═════ Passage ═════
- Born: 13 February 1979 (age 47) Crawley, West Sussex, England
- Years active: 2002–present
- Spouse: Adam Rayner ​(m. 2015)​
- Children: 2

= Lucy Brown =

British actress

Lucy Brown (born 13 February 1979) is a British actress best known for dual roles in the science fiction TV series Primeval.

==Biography==

===Early life===
Lucy Brown was born in Crawley, Sussex, but grew up in Cambridgeshire. She is the daughter of Christopher Brown and Helen Burleigh and has a younger brother named Mark. She went to King's College Prep School in Cambridge and then on to Oundle School in Northamptonshire which she left to attend Hills Road Sixth Form College in Cambridge. She then went on to graduate from the Guildhall School of Music and Drama London. In December 2007, she was declared "Most Beautiful English Actress of the Year" by a panel of 104 actors.

===Acting career===
Brown's first job was in a commercial for the soap brand Lux where she appeared with Gisele Bündchen. She has appeared in Sharpe's Challenge, Malice Aforethought, North and South with Richard Armitage, Whatever Love Means, and in the dual roles of Claudia Brown and Jenny Lewis in the ITV1 science-fiction television series Primeval (2007–11). After leaving Primeval, she played a minor role in NBC's The Philanthropist. In 2010, she appeared in Bonded By Blood and Frost opposite Dean Cain. Brown returned to Primeval for Series 4 (as Jenny Lewis).

Brown also frequently takes part in live events billed as Word Theatre. She has performed for them in Los Angeles and London. She also reads for audio books.
═════
Exercise - List every school the Lucy Brown biography says she attended. The lines after this text come from a different source.
═════ Dataset section ═════
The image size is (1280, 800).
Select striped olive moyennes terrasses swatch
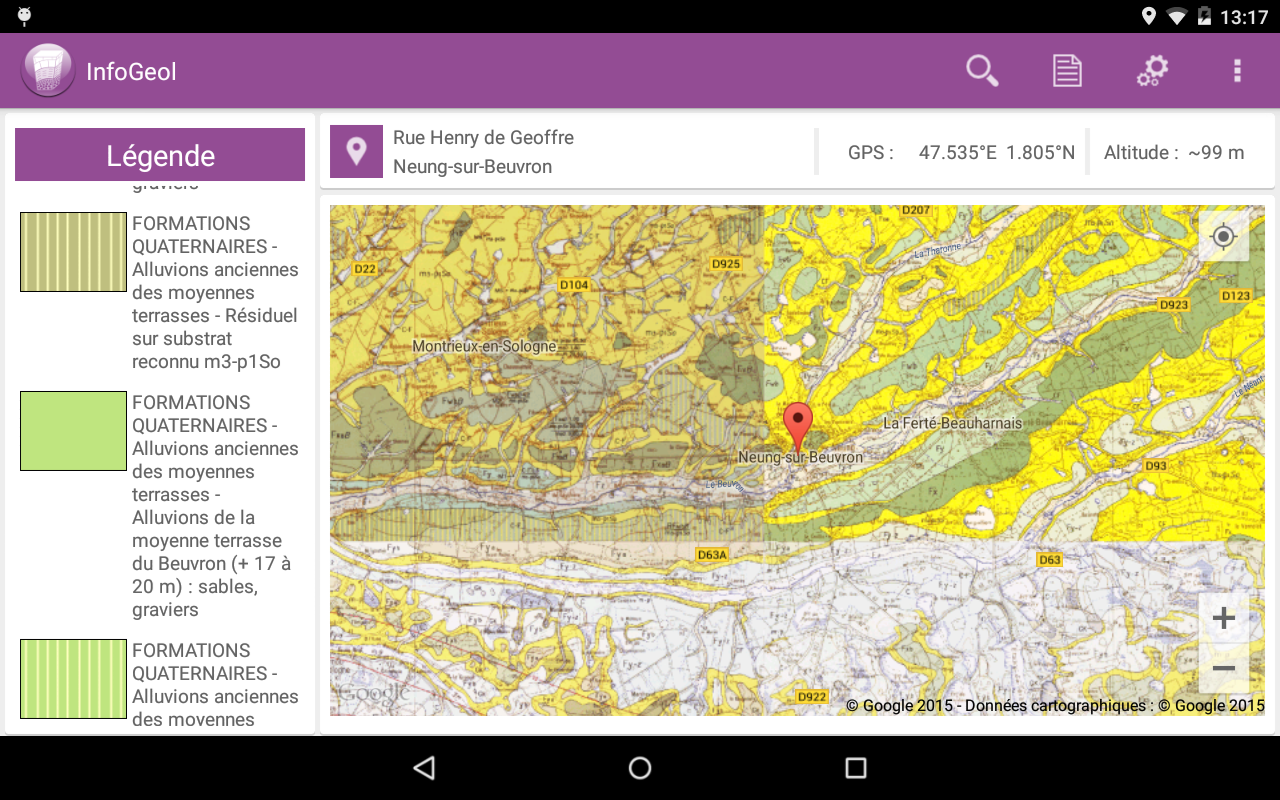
═════
Solution - King's College Prep School in Cambridge, Oundle School in Northamptonshire, Hills Road Sixth Form College in Cambridge, and the Guildhall School of Music and Drama London.